> _TRY IT_
Pictures are to be excluded. Please print only the lines from the one containing "This screenshot has width=960, height=638." through the end of the data, exactly as they appear.

(EXERCISE MATERIALS begins)

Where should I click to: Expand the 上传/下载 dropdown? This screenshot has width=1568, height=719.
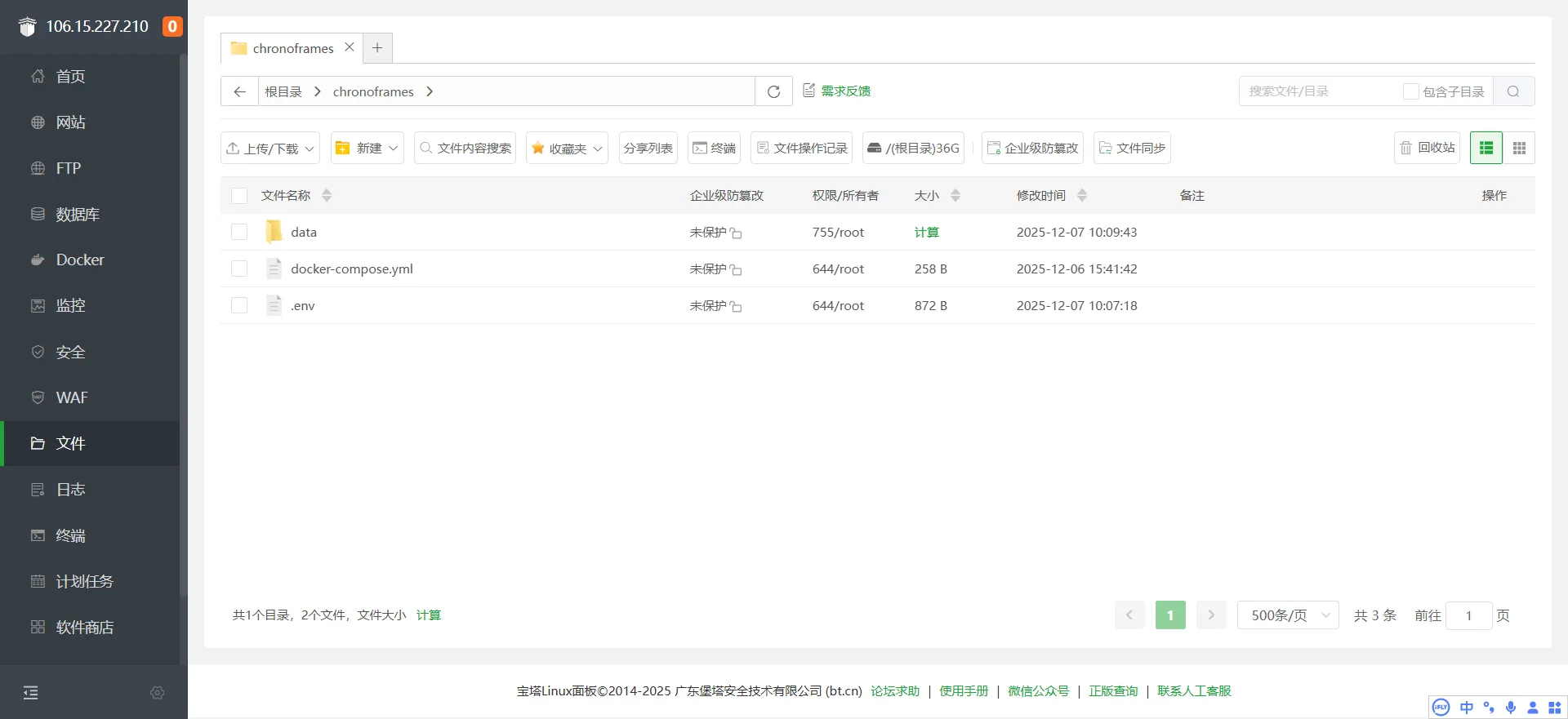click(270, 148)
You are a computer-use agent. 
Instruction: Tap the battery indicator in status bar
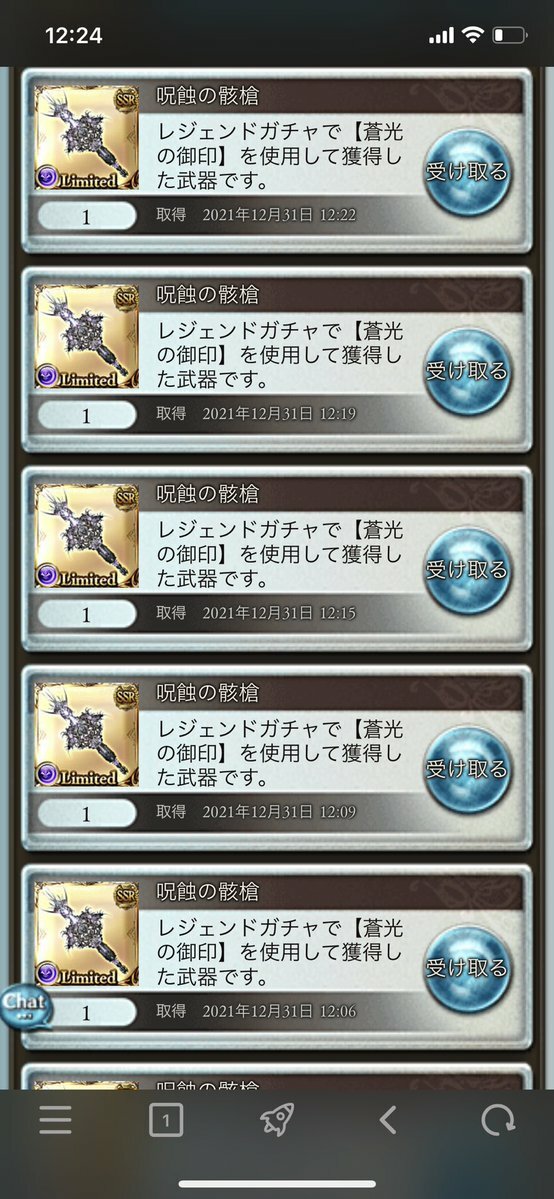click(510, 35)
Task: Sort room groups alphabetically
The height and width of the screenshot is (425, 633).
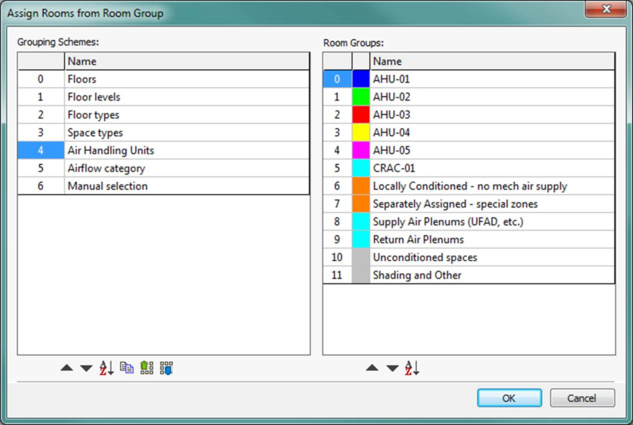Action: [x=412, y=368]
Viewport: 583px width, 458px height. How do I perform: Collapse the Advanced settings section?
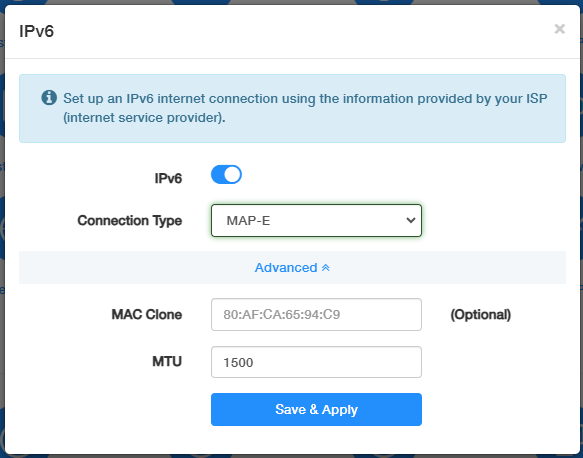292,268
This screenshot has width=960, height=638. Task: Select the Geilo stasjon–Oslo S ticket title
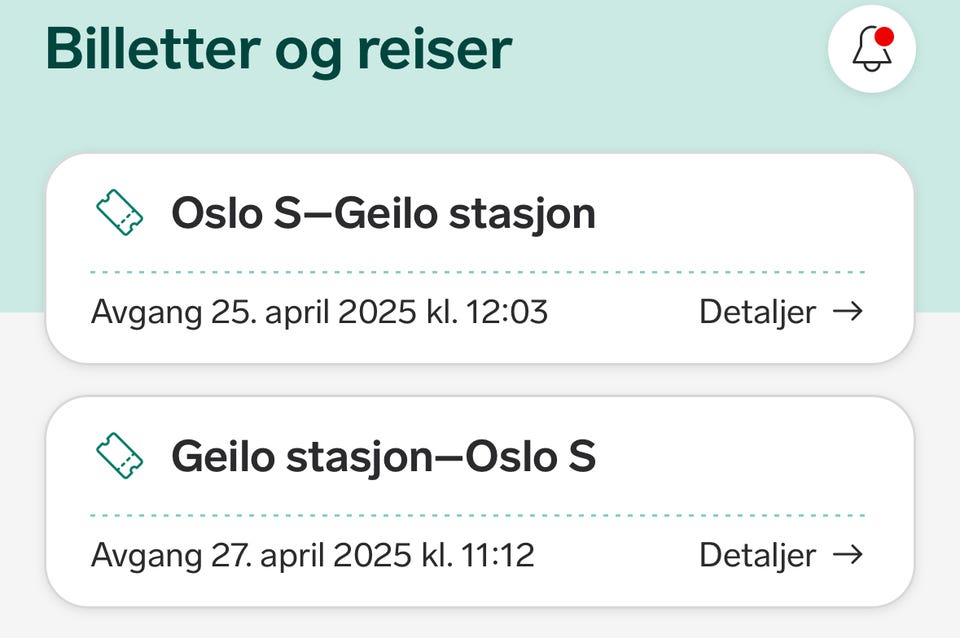point(383,457)
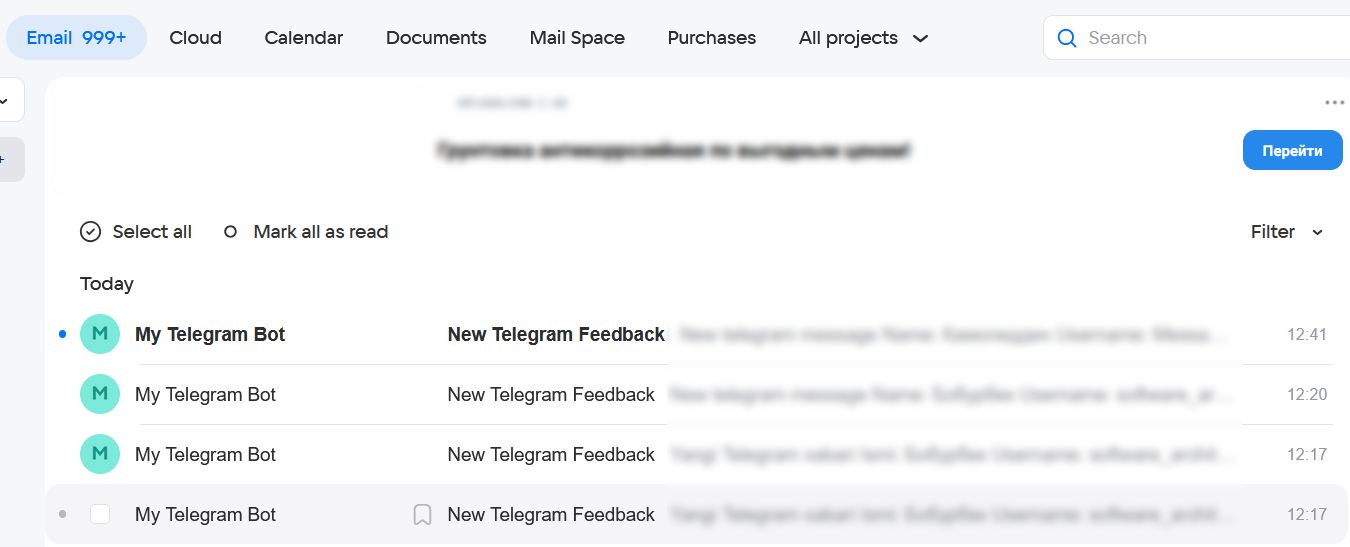Viewport: 1350px width, 547px height.
Task: Click the Select all checkmark icon
Action: [x=91, y=232]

(EXERCISE MATERIALS ends)

> _ANSWER TO THIS TASK_
This screenshot has width=960, height=638. Task: Select the Geilo stasjon–Oslo S ticket title
point(383,457)
Viewport: 1350px width, 547px height.
Task: Click the Select all checkmark icon
Action: [x=91, y=232]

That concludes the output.